Консервная банка нашлась в траве неподалёку. Девочки снимали слой грунта, а Севка совковой лопатой грузил его в носилки. Мы с Мишаней таскали полные носилки к куче, и сбрасывали землю в отвал.
Я обратил внимание, что Оля и Светка сторонятся друг друга. Со стороны это выглядело так, словно девочки не хотели мешать друг другу работать. Если Светка начинала копать от бровки, то Оля вставала от середины и двигалась к противоположной бровке, сохраняя дистанцию. Это казалось логичным, но я шестым чувством ощущал, что дело не в работе.
Ладно, со временем всё притрётся, оптимистично подумал я.
— Глядите! — воскликнула Оля.
Она быстро наклонилась и подняла что-то с земли.
— Покажи! — тут же загорелся Севка.
— Вот!
На Олиной ладони лежала испачканная землёй серебряная монета.
— Прусский талер! — уверенно заявил Мишаня. — Я такие в музее видел. Надо записать находку и зарисовать местоположение.
Он раскрыл блокнот и по всем правилам сделал запись о том, как и когда обнаружена монета, и на какой глубине.
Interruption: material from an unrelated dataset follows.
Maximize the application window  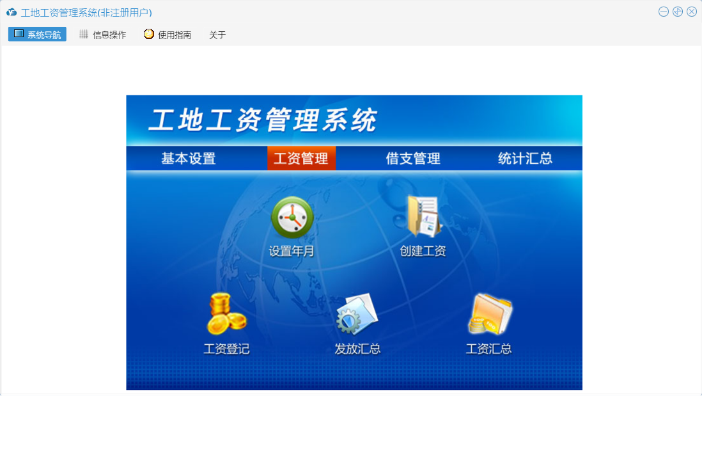coord(678,12)
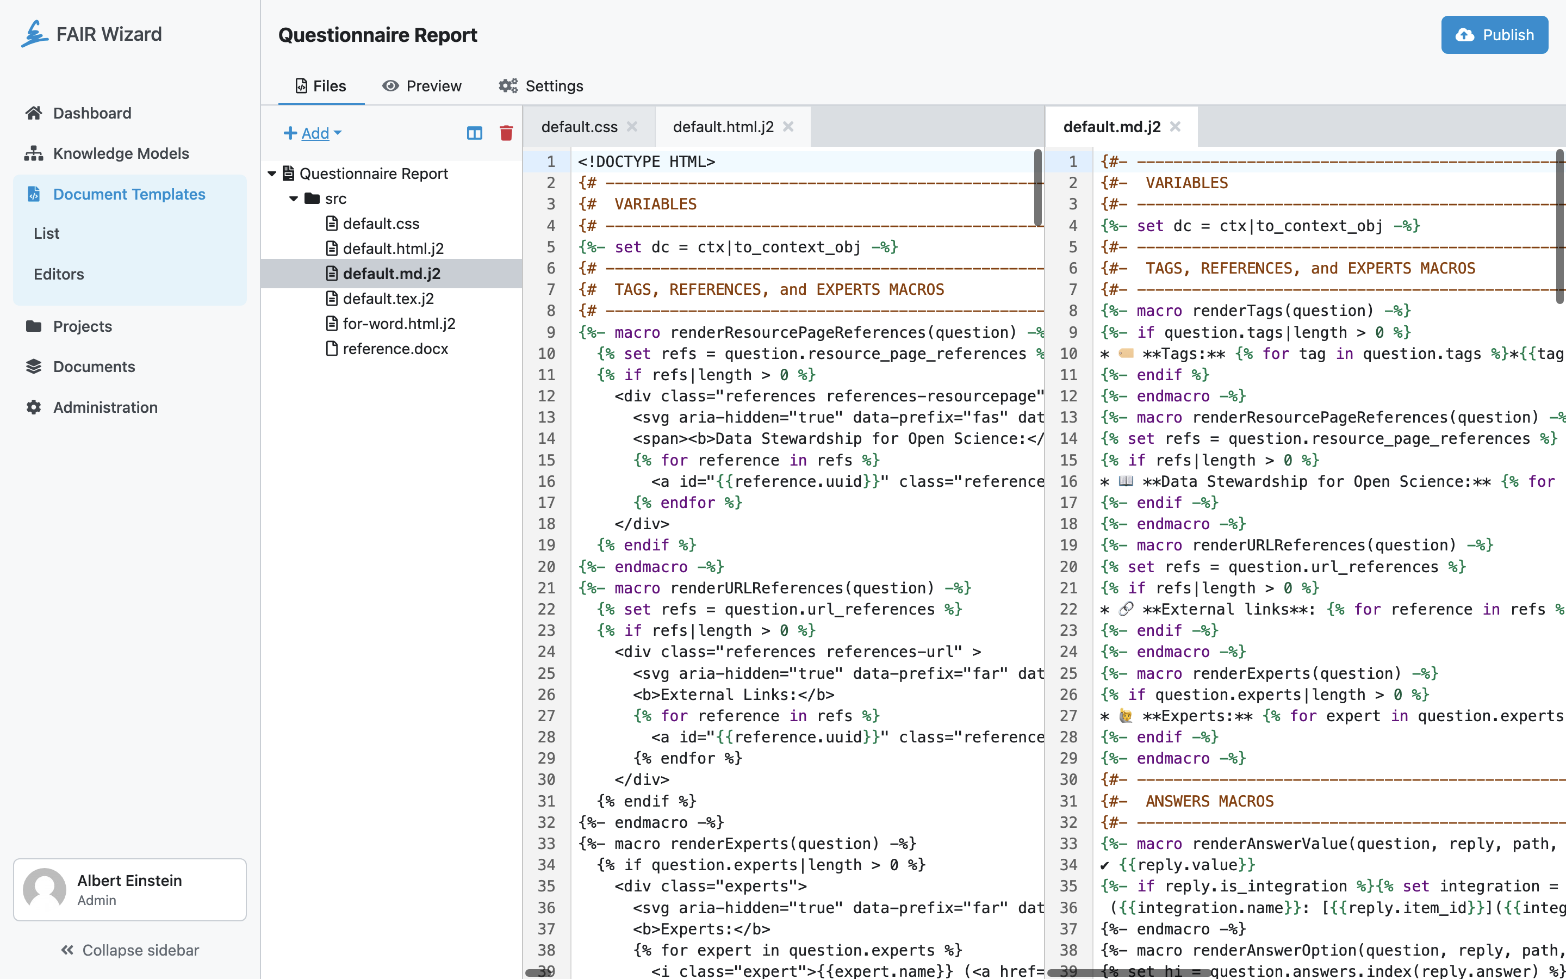Go to the Dashboard home icon

[x=34, y=113]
Затем на плане пометил место находки.
— Теперь смотрите внимательнее, — сказал он нам. — Рядом могут быть ещё монеты.
Уже сейчас можно было с уверенностью сказать, что в будущем Мишаня добьётся успеха в науке. Его неторопливость и основательность были самыми подходящими качествами для этого.
Девочки продолжили разравнивать землю, внимательно глядя под ноги.
— Вот ещё одна!
Теперь монета попалась Свете.
— Странно, — в недоумении сказал Мишаня. — В том же слое, но совсем в другой стороне раскопа.
— А вот ещё!
Всего в этом слое мы нашли сорок шесть серебряных талеров. Все они были выпущены в царствование Фридриха Первого.
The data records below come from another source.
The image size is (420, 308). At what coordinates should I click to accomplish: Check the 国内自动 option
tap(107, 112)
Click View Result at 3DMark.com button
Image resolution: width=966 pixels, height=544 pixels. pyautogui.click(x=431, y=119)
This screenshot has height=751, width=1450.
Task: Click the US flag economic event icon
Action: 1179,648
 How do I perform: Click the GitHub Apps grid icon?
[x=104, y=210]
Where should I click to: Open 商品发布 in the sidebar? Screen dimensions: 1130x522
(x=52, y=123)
— Надо внимательно просмотреть отвал, пока не засыпали, — решил Мишаня.
Мы временно оставили раскоп. Руками и совками перебрали всю землю отвала и отыскали ещё три монеты, которые не заметили раньше.
— Очень странно!
Мишаня почесал пальцем кончик носа.
По его зарисовкам выходило, что монеты разбросаны по всему раскопу.
— Такое ощущение, что кто-то швырнул здесь деньги, и они разлетелись. Но как это могло получиться?
— А может, это связано с какой-нибудь традицией? — предположила Оля. — Разбрасывали же деньги на некоторых праздниках! Во время коронации, например.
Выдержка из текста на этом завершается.